→ **Extrait fourni**
Les émotions, notamment en ce qui concerne les faits divers, ne sont pas forcément quelque chose de mauvais. Cela peut amener à comprendre des problèmes compliqués, faire
réfléchir. Ce qui est problématique, c’est que l’émission s’en tient à l’échange de points de vue personnels. Ce qui compte, ce n’est pas la valeur de l’argument mais la capacité à renvoyer une vanne… Seule l’indignation compte. Cyril Hanouna se sert de l’émotion d’un fait divers, du témoignage d’une victime pour faire passer des discours ultra-politiques, contre la justice, contre le parlementarisme et in fine contre l’État de droit.
Les faits sont-ils occultés ?
La situation est peu éclairée, il n’y a pas d’enquête journalistique. Les invités ne sont pas bien identifiés, on ne sait pas d’où ils parlent. Sur l’affaire du meurtre de la petite Lola ou l’affaire du bal de Crépol, l’émission a entretenu une certaine confusion des faits. Et je ne parle même pas de la crise sanitaire du Covid-19, du vaccin, où il y a eu beaucoup de désinformation.
Ce que vous racontez aussi, c’est que l’émission de Cyril Hanouna était totalement différente lors des premières années…
Oui, c’était une émission sur les médias, populaire. D’ailleurs, à l’époque, les articles de presse avaient plutôt tendance à saluer le talent d’animateur de Cyril Hanouna. Et jusqu’en 2015, il était régulièrement
dans le classement des animateurs préférés des Français.
À quand situez-vous la bascule de l’émission ?
En 2015, ce sont les premiers dérapages, avec notamment l’épisode des nouilles dans le slip (l’animateur avait versé un bol de nouilles dans le slip de l’un de ses chroniqueurs). Il n’y a pas encore d’évolution éditoriale mais son image publique se dégrade. Les journalistes commencent à changer de ton vis-à-vis de lui et Cyril Hanouna le prend très mal. En 2017, il est sanctionné par l’Arcom (ex-CSA) après un canular homophobe. Perçu comme clivant, il va alors tenter de réparer son image.
Comment ?
Il s’empare de sujets liés aux discriminations, en invitant des représentants d’associations mais aussi Marlène Schiappa, à l’époque secrétaire d’État chargée de l’Égalité entre les femmes et les hommes. TPMP sort du simple commentaire sur les médias. En 2018, il lance Balance ton post !, une émission taillée pour parler des sujets de société.

→ **Données fournies**
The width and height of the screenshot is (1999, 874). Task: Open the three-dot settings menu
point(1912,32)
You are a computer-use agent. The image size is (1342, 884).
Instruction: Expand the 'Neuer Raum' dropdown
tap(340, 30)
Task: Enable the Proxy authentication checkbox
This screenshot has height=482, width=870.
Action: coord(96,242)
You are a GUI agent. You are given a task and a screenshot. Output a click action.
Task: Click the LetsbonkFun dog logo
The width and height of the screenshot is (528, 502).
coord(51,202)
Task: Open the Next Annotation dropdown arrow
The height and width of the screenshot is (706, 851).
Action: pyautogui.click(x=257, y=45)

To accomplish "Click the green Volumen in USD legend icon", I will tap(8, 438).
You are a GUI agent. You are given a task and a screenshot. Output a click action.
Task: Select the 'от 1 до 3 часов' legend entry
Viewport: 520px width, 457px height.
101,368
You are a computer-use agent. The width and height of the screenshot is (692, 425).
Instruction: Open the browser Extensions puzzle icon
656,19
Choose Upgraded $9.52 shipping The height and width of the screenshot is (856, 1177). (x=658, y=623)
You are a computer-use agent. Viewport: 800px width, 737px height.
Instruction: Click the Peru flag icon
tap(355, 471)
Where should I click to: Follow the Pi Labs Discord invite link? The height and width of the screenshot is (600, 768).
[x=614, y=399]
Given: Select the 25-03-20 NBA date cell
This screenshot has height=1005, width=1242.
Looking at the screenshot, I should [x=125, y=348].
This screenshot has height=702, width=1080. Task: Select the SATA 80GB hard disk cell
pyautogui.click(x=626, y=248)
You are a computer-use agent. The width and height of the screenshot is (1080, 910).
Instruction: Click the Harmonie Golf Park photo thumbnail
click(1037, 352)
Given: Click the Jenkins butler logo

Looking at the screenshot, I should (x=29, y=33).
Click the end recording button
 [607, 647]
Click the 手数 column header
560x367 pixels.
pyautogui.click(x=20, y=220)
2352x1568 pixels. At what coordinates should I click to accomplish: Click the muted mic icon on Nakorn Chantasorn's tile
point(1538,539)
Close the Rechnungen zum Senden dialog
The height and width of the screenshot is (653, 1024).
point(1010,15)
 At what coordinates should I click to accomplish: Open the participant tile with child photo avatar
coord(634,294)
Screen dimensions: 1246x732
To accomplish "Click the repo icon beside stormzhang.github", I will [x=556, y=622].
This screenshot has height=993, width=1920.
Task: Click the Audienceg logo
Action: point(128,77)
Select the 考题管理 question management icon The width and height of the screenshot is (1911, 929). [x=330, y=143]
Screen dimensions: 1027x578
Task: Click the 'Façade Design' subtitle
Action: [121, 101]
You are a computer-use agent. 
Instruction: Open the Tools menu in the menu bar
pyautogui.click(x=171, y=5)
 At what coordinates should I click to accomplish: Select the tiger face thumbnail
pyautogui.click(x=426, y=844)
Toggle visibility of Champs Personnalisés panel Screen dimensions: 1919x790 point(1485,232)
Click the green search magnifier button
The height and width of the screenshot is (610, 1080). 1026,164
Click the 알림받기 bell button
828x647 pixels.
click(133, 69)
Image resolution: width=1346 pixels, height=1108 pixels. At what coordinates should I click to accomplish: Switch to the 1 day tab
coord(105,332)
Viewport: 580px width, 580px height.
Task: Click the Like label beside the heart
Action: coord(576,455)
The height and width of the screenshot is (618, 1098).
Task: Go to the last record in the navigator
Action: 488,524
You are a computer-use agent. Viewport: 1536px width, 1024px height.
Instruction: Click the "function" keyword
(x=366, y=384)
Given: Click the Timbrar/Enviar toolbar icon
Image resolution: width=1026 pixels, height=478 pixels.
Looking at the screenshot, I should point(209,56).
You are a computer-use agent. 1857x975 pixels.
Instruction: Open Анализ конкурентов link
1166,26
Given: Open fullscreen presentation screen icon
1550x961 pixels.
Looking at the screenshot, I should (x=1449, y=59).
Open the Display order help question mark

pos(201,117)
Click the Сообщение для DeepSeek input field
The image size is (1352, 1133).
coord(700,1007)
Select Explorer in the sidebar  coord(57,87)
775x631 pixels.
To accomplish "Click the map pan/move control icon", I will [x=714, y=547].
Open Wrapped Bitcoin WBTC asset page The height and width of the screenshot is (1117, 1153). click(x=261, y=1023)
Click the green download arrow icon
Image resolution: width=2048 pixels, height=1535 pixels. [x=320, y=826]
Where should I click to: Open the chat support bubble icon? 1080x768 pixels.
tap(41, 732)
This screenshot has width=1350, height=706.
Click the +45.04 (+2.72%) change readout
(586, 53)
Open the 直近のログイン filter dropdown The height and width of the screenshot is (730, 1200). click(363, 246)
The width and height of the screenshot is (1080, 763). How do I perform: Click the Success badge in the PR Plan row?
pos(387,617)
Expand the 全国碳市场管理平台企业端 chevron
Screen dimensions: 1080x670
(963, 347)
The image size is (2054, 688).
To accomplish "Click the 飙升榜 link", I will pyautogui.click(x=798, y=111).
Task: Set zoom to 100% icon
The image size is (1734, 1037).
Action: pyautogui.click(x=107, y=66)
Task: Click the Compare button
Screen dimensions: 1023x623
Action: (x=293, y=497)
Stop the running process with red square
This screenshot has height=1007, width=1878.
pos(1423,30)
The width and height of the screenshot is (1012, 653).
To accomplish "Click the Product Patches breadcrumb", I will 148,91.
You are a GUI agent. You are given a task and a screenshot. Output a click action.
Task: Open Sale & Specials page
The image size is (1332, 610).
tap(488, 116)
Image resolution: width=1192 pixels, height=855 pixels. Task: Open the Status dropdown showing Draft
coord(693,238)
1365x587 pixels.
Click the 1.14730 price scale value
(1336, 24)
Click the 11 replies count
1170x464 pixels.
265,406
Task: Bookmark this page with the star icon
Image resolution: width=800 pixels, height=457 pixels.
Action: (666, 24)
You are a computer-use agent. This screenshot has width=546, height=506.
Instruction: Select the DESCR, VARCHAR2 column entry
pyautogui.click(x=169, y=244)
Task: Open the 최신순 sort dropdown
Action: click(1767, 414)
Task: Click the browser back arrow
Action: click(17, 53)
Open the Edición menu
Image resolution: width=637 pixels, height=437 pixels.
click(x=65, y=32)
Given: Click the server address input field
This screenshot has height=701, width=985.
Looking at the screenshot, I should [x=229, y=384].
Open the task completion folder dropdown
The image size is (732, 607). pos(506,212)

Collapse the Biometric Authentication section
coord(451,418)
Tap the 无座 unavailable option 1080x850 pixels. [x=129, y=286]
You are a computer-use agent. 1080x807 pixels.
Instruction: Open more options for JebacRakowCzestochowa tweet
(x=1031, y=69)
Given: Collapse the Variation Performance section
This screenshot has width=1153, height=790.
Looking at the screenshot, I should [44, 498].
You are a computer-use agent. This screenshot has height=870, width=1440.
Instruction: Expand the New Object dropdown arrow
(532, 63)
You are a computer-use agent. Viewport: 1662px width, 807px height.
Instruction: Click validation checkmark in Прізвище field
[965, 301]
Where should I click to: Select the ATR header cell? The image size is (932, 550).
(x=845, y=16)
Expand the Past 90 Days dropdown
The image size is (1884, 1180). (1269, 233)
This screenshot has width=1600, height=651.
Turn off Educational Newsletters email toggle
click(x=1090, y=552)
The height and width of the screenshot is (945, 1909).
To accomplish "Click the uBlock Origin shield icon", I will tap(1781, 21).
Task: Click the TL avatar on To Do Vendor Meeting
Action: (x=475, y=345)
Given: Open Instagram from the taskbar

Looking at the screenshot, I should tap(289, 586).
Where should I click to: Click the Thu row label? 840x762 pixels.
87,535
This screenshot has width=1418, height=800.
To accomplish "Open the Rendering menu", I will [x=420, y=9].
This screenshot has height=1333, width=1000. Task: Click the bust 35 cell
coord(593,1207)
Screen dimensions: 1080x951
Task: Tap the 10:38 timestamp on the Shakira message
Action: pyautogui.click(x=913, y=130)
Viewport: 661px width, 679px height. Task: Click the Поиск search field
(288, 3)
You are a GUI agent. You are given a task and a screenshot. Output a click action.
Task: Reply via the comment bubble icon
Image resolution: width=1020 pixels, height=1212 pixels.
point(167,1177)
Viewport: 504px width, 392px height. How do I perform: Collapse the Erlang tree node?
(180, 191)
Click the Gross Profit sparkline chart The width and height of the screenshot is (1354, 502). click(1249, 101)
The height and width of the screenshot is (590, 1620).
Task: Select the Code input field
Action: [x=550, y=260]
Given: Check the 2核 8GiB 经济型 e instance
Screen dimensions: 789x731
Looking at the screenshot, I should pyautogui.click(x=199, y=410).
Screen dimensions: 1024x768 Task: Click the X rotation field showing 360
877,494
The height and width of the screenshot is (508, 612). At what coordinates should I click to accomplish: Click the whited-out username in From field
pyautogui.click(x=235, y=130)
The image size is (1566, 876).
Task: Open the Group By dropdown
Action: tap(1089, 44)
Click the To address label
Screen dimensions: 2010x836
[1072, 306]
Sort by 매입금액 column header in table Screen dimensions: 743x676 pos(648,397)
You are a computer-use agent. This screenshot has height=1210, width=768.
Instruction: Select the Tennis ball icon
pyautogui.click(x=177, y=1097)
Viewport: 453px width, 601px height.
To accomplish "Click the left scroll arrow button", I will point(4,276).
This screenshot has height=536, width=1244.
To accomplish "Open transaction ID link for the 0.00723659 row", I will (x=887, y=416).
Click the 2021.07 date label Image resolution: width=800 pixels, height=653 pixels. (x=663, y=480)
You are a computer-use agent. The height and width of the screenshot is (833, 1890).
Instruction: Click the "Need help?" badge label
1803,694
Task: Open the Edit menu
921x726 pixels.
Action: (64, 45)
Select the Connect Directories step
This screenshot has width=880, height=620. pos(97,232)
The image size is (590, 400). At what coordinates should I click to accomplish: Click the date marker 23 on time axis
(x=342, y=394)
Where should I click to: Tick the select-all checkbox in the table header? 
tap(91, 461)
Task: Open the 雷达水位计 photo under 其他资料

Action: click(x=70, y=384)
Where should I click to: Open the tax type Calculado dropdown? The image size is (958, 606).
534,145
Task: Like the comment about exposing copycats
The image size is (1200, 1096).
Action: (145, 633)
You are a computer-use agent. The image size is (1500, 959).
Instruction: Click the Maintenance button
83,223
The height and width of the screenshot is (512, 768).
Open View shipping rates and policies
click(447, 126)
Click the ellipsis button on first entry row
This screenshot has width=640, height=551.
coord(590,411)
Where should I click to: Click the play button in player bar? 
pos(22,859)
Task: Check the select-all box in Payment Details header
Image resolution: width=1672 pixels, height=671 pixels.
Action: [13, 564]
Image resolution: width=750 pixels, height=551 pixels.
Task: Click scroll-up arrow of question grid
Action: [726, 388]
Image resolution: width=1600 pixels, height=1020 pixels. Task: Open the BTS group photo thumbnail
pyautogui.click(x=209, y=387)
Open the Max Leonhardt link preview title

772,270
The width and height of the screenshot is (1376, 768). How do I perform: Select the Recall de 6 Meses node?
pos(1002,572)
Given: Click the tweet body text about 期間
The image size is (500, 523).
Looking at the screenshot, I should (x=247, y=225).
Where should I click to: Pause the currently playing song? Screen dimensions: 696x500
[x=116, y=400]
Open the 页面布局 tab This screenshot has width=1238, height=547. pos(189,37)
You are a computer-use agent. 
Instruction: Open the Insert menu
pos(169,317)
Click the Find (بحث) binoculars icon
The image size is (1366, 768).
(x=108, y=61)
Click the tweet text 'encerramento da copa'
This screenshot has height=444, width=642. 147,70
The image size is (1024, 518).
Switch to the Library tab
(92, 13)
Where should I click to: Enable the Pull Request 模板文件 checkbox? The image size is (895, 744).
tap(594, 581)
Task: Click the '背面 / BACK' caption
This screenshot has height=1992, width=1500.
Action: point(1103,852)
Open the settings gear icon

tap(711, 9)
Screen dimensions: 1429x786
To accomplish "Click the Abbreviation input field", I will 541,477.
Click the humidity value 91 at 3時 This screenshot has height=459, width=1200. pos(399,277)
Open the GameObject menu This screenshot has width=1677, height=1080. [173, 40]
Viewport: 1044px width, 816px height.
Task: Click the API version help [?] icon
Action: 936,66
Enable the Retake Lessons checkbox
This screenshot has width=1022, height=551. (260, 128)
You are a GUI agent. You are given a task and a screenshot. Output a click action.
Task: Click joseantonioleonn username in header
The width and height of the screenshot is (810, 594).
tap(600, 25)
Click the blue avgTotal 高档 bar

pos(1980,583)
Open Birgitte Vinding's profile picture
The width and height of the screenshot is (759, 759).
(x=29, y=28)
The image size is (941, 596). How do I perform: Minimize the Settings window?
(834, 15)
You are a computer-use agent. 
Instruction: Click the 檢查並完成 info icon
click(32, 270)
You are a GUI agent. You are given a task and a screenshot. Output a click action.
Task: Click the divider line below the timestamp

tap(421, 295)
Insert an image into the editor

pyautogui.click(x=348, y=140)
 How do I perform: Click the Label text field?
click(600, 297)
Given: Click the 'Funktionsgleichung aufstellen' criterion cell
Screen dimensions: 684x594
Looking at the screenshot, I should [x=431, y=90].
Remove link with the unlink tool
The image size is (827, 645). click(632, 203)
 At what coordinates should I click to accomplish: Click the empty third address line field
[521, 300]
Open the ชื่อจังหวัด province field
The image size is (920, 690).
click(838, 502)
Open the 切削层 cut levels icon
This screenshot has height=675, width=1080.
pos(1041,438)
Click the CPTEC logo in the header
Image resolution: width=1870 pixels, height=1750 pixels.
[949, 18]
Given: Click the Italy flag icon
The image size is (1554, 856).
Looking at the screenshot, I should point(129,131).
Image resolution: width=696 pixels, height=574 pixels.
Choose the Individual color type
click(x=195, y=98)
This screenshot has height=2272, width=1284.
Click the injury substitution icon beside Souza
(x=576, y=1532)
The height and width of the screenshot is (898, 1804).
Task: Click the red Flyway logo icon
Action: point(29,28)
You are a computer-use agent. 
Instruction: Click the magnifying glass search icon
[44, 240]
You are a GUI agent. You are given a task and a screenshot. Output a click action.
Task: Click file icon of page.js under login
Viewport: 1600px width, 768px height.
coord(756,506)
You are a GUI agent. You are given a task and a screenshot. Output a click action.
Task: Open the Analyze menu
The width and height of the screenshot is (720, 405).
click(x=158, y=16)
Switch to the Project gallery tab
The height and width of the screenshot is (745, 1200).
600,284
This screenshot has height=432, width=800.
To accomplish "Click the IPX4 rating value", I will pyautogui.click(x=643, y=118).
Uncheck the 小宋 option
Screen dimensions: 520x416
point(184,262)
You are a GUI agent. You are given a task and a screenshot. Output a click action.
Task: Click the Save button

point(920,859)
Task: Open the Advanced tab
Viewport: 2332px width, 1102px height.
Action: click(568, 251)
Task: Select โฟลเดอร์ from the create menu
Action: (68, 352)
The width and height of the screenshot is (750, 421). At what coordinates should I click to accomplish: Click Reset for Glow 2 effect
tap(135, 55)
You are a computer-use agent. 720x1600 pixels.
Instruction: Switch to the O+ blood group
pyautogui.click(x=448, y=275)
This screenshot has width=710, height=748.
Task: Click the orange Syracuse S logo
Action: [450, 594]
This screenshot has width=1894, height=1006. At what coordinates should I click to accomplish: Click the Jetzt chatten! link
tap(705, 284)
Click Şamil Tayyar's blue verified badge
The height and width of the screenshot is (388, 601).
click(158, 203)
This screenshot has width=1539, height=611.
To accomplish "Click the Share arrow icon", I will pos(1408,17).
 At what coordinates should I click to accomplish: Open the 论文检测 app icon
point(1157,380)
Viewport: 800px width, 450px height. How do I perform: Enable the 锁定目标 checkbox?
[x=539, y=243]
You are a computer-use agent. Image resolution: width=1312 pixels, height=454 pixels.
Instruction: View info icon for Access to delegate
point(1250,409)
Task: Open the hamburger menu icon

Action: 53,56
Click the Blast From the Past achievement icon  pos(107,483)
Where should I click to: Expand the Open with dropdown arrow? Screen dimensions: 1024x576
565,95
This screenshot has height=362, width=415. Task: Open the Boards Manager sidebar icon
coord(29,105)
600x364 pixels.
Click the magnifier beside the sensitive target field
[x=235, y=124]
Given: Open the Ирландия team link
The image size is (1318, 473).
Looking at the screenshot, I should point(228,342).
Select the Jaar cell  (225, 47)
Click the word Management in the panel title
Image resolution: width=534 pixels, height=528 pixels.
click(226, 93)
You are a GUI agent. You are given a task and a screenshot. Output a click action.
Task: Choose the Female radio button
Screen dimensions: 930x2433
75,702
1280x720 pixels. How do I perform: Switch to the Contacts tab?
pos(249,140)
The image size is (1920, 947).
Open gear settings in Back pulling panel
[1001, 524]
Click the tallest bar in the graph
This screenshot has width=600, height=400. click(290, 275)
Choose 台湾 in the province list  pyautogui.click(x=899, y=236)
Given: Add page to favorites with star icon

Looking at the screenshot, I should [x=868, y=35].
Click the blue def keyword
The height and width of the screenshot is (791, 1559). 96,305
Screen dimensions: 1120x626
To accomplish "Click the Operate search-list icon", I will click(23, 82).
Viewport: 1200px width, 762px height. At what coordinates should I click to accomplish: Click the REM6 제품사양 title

→ **Travail demandé**
1. Recopiez fidèlement le passage de l'entretien sur l'émission de Cyril Hanouna qui va de « Les émotions, notamment » jusqu'à « sont-ils occultés ? ».
2. Répondez à ces questions à l'aide de l'entretien sur l'émission de Cyril Hanouna :
(a) En quelle année l'Arcom a-t-elle sanctionné Cyril Hanouna ?
(b) Quelle émission l'animateur lance-t-il en 2018 ?
(c) Jusqu'à quelle année figurait-il régulièrement dans le classement des animateurs préférés des Français ?
Les lignes n'ont aucun rapport avec l'entretien sur l'émission de Cyril Hanouna.

→ **Résultats de l'exercice**
1.
Les émotions, notamment en ce qui concerne les faits divers, ne sont pas forcément quelque chose de mauvais. Cela peut amener à comprendre des problèmes compliqués, faire
réfléchir. Ce qui est problématique, c’est que l’émission s’en tient à l’échange de points de vue personnels. Ce qui compte, ce n’est pas la valeur de l’argument mais la capacité à renvoyer une vanne… Seule l’indignation compte. Cyril Hanouna se sert de l’émotion d’un fait divers, du témoignage d’une victime pour faire passer des discours ultra-politiques, contre la justice, contre le parlementarisme et in fine contre l’État de droit.
Les faits sont-ils occultés ?

2.
(a) En 2017, après un canular homophobe.
(b) Balance ton post !
(c) Jusqu'en 2015.